**Objetivo:** Copie, sem alterar nada, o trecho do texto fornecido que começa nas palavras "12. Danificando a" e termina depois de "com o choque.".

**Texto fornecido:**
━━━━━━━━━━━━━━━━━━━━━━━━━━━━━━
Resultaram provados os seguintes factos:

«1. Mostra-se registada a favor do autor a embarcação de recreio denominada “...” registada na Capitania do Porto de Leixões, no Livro ...2, folha ...6, sob o nº..., conforme resulta do livrete junto como documento 1 com a petição inicial.

2. O autor celebrou com a 1ª ré – A... Plc, um contrato de seguro denominado A... Náutica – Motoristas Profissionais, ao qual foi atribuído o número de apólice ...71, com início em 28/09/2009 e com a validade de 1 ano, sendo renovável automaticamente, conforme apólice junta como documento 2, com a petição inicial.

3. O referido seguro garantia a responsabilidade civil da embarcação referida em 1, tendo sido acordada a cláusula de danos próprios no valor de 25.000,00€ (vinte e cinco mil euros), conforme documento 2 junto com a petição inicial.

4. O autor tinha ainda celebrado com a 1ª ré um contrato de seguro de responsabilidade civil para o veículo automóvel de marca Volkswagen, modelo ..., com a matrícula ..-BM-.., titulado pela apólice n.º ...23, conforme documento 3 junto com a petição inicial.

5. A 2ª ré tinha celebrado um contrato de seguro automóvel de responsabilidade civil com BB, maior, nif ...58, residente em Rua ..., ..., em Vila Nova de Gaia, para o veículo automóvel de marca Mercedes Bens, com a matrícula ..-MR-.., titulado pela apólice nº ...61, conforme documento 1 junto com a contestação da 2ª ré.

6. No dia 04/01/2019, por volta das 14 horas e 30 minutos, na Avenida ..., em ..., Matosinhos, o autor conduzia o veículo de marca Volkswagen, modelo ..., com a matrícula ..-BM-.., no qual rebocava a embarcação de recreio referido em 1.

7. Ao aproximar-se de uma rotunda, atendendo à prioridade de quem circulava na rotunda, abrandou a velocidade a que circulava.

8. O BB, naquele lugar, hora e imediatamente atrás do veículo conduzido pelo autor, conduzia o veículo de marca Mercedes Benz, com a matrícula ..-MR-...

9. O mesmo conduzia o seu veículo no mesmo sentido e atrás do autor, imprimindo-lhe uma velocidade elevada, tendo em consideração o local em causa, e que era no mínimo de 70 km/hora.

10. Por conduzir desatento ou distraído o referido BB, que seguia atrás do veículo do autor, quando o autor reduziu a velocidade por se estar a aproximar de uma rotunda, não reduziu a velocidade que imprimia ao seu veículo.

11. E embateu, com violência, no reboque que se encontrava acoplado ao veículo automóvel conduzido pelo autor.

12. Danificando a embarcação que era transportada, na parte de trás e na parte da frente, que embateu no veículo do autor por ter sido projetada para a frente com o choque.
━━━━━━━━━━━━━━━━━━━━━━━━━━━━━━
**Extrato de dados:**
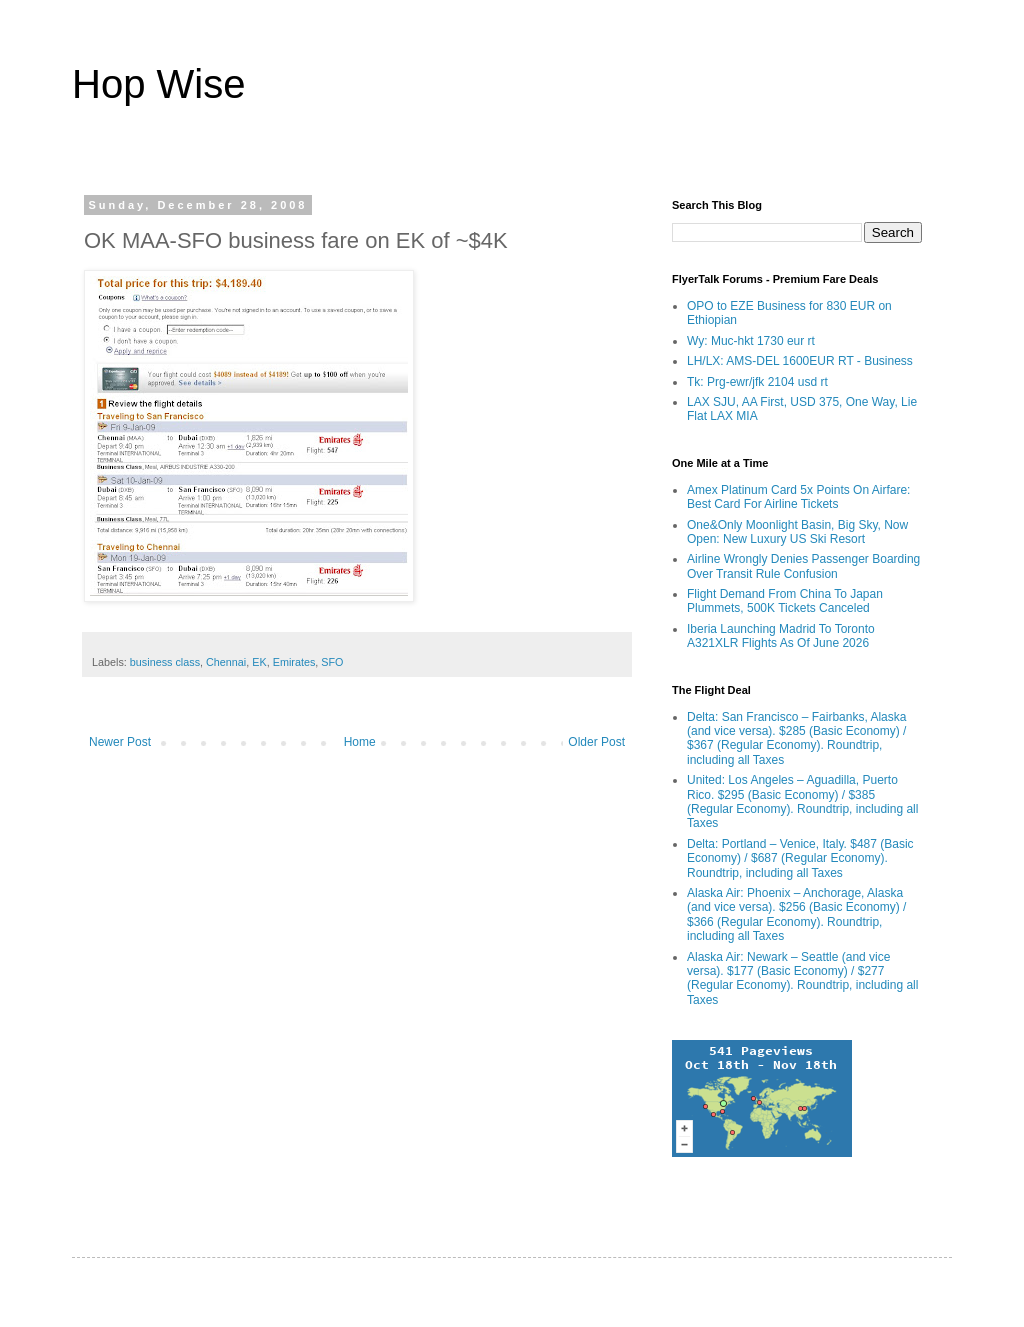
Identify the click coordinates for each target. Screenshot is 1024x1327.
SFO (332, 662)
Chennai (226, 662)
━━━━━━━━━━━━━━━━━━━━━━━━━━━━━━
**Resposta correta:**
12. Danificando a embarcação que era transportada, na parte de trás e na parte da frente, que embateu no veículo do autor por ter sido projetada para a frente com o choque.